____ SOURCE
Boston College...Insiders say the Eagles want to talk to New Orleans Saints OL coach Aaron Kromer (the Saints’ interim HC for the first six games of this season) and might also be looking at Saints o.c. Pete Carmichael, Jr. (a BC grad). Several sources in the Northeast believe new Eagle AD Brad Bates is also interested in Miami-Fla.’s Al Golden (who has been burdened by inherited problems in Coral Gables), Notre Dame d.c. Bob Diaco, and Kent State HC Darrell Hazel.

California...Pac-12 sources say the Bears sent an obligatory trial balloon toward Boise State HC Chris Petersen, but expect nothing to transpire, and Utah State’s Gary Andersen has apparently taken himself out of the running (he says he’s not leaving the Utags; his deal in the Cache Valley was recently extended thru 2018). La Tech HC Sonny Dykes has reportedly been interviewed, and sources expect San Jose State’s Mike MacIntyre, Fresno State’s Tim DeRuyter, former Oakland Raider HC and current Cincinnati Bengals asst. Hue Jackson, and Notre Dame d.c. Bob Diaco to be in the mix.
________
____ ITEMS
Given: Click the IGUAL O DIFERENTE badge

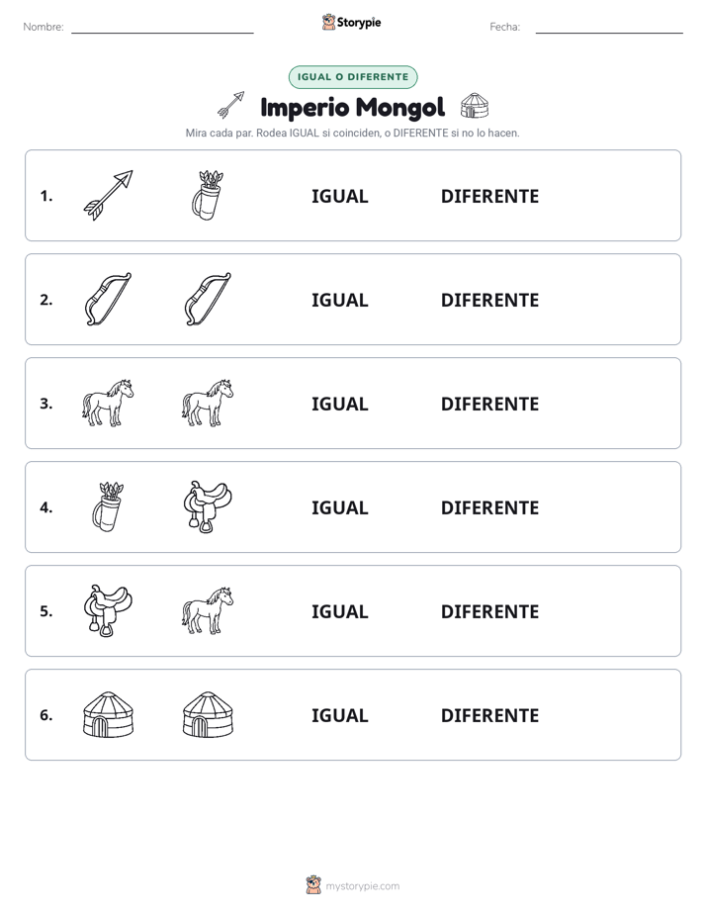Looking at the screenshot, I should tap(353, 77).
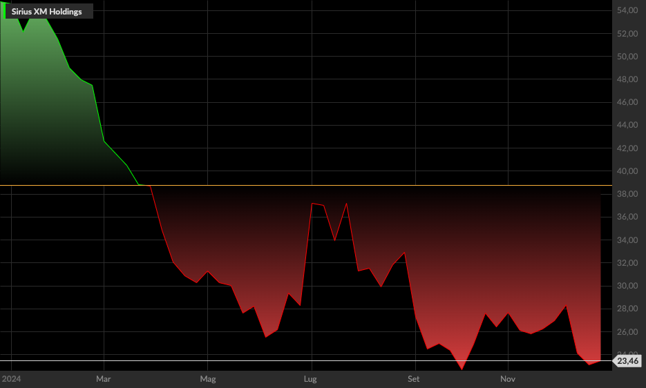Click the 23,46 current price tag
646x388 pixels.
pos(627,361)
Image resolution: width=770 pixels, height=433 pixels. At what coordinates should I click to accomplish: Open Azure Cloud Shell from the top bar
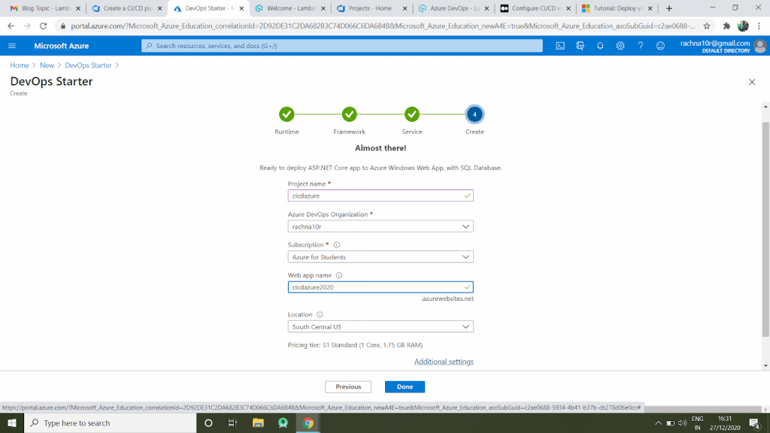click(561, 46)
________
# EXERCISES:
[a] In the coaching-search report, which team did Aaron Kromer serve as interim head coach for the first six games of this season?
[b] Using the coaching-search report, explain why Utah State's Gary Andersen appears to be out of the running for the California job.

# SET OF ANSWERS:
[a] The New Orleans Saints.

[b] Andersen has apparently taken himself out of consideration. He says he is not leaving Utah State, and his contract there was recently extended through 2018.